GQ's interview with George Zimmerman and his family simply isn't as awful as you probably think it would be. Instead it's much, much worse, as if the Bluths from Arrested Development met the Duck Dynasty clan on the set of The Sporanos. Writer Amanda Robb visited the "most hated family in America":
It was Grace, the little sister, who first grasped how all their lives were about to change. "We need to get guns!" she screamed when she saw the first news report pop up on her phone. The brief story didn't even have George's name—the shooter was still publicly unidentified—but that was no comfort. It was only a matter of time.
The Zimmermans already owned a lot of guns—at least ten altogether, between Grace and her fiancé, her two brothers, and her parents. Still, Grace bought herself a new Taurus pistol.
They had good reason to believe they might be in danger. Soon after Reuters published George's name on March 7, 2012, the New Black Panthers put out a $10,000 bounty for his "citizen's arrest." #Justice4Trayvon became a popular hashtag, and violent threats came in a flood. "All I can and will say I pray to God that your son geroge [sic]and Robert both choke on a sick dick and the mother and father both choke off a dick," someone posted on Bob and Gladys's website. "[I]t's not over we will have the last lol."
The family decided they could no longer stay put. George and Shellie holed up with a friend who was a federal air marshal, so they were reasonably safe. But for years, George's name had been on the deed to the house where his parents lived. Someone would find them. Bob worried about the large window that faced the street at the front of the house. "That's my mother-in-law's room," he said. Gladys's mother: 87 years old, Alzheimer's-afflicted. "I could just see somebody shooting into the bedroom or throwing a Molotov cocktail or something."
Robert, who bears a strong resemblance to George, was seen as particularly vulnerable. At the time of the shooting, he was living in suburban Washington, D.C., and in March, shortly after his thirty-first birthday, he got a call from a special agent at the Florida Department of Law Enforcement, who told him, Robert recalls, that "credible yet nonspecific" intelligence had identified him as a "target": "Anyone who wants to harm him will make no distinction between you because of the physical similarity. You need to go, and you need to go now." He left, joining the family on the run in Florida.
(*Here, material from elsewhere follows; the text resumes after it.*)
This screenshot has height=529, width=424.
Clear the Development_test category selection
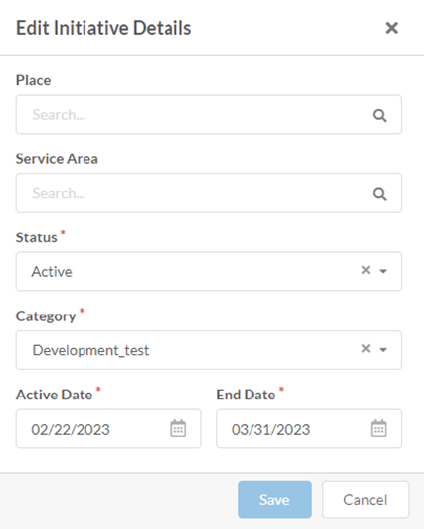click(366, 349)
The Zimmermans believe to this day that they will never be free, that they are hunted by millions of angry liberals, and they are all completely paranoid and armed to the teeth and ready to shoot to kill in order to defend themselves.
Before I leave, we Skype with the rest of the family, minus George, who are all at home in Florida. The connection is choppy. Bob, Gladys, and Grace are in the kitchen, and all three of them look tired. Both of the family's lawsuits—their best hope at financial salvation—are going nowhere fast. A federal magistrate bounced the case against Roseanne Barr back to a state court. And a circuit-court judge just tossed out George's case against NBC.
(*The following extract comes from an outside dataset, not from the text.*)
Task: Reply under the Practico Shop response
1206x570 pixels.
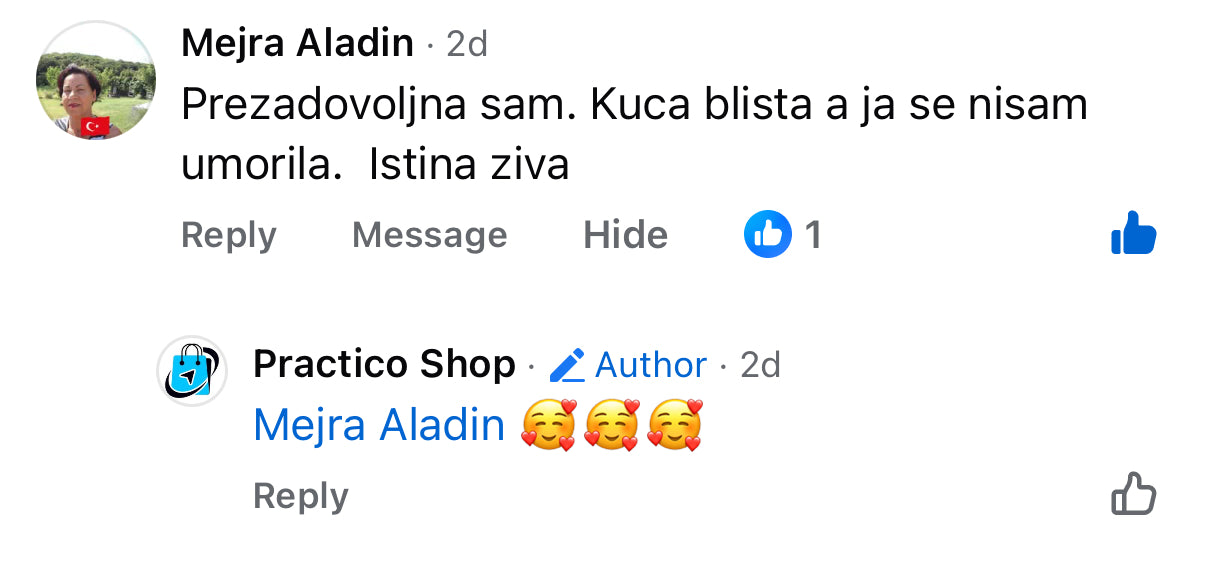Action: [301, 496]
But that's not what they want to talk about today. They want me to understand that the world is aligned against them and that what sustains them is their closeness as a family. George texts all the time. He even called recently. He wanted to know the name of a recent pop song, one with a chorus that goes la la la.
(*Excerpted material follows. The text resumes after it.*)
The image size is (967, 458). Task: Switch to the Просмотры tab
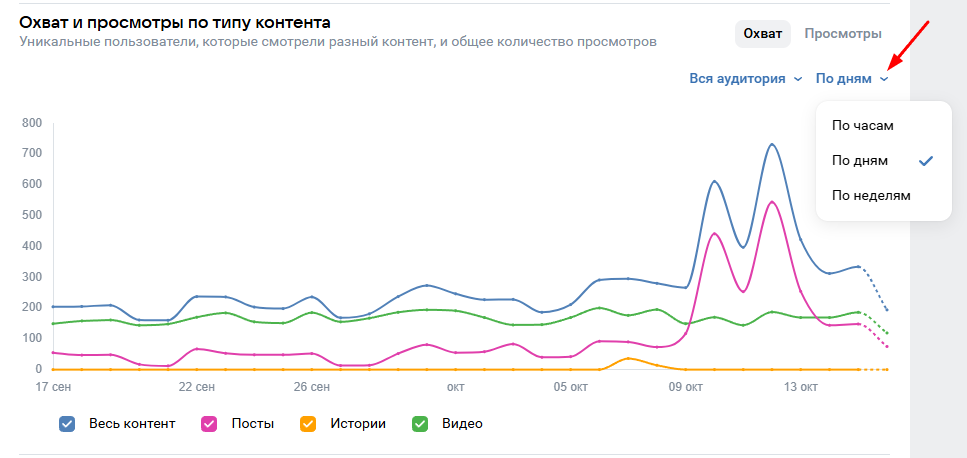(843, 34)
Bob tells me that George's big fear right now is that he'll be charged with federal civil rights violations for the Martin shooting.
"He's worried," Bob says, "that if FBI agents come and kick in his door, he's probably gonna shoot a few of them."
The interview is comically awful, because the Zimmermans are awful people. The Zimmermans have family codes for situations. They fear pretty much 90% of America is trying to kill George and that they'll have to spend decades living like a bored family full of former mobsters in exile. Most of all they want you to know they have guns. Lots and lots of guns.
Oh, and George is still being a "concerned citizen" out there in Florida. But the family of course fears he's a little jumpy on the trigger.
Trayvon Martin could not be reached for comment.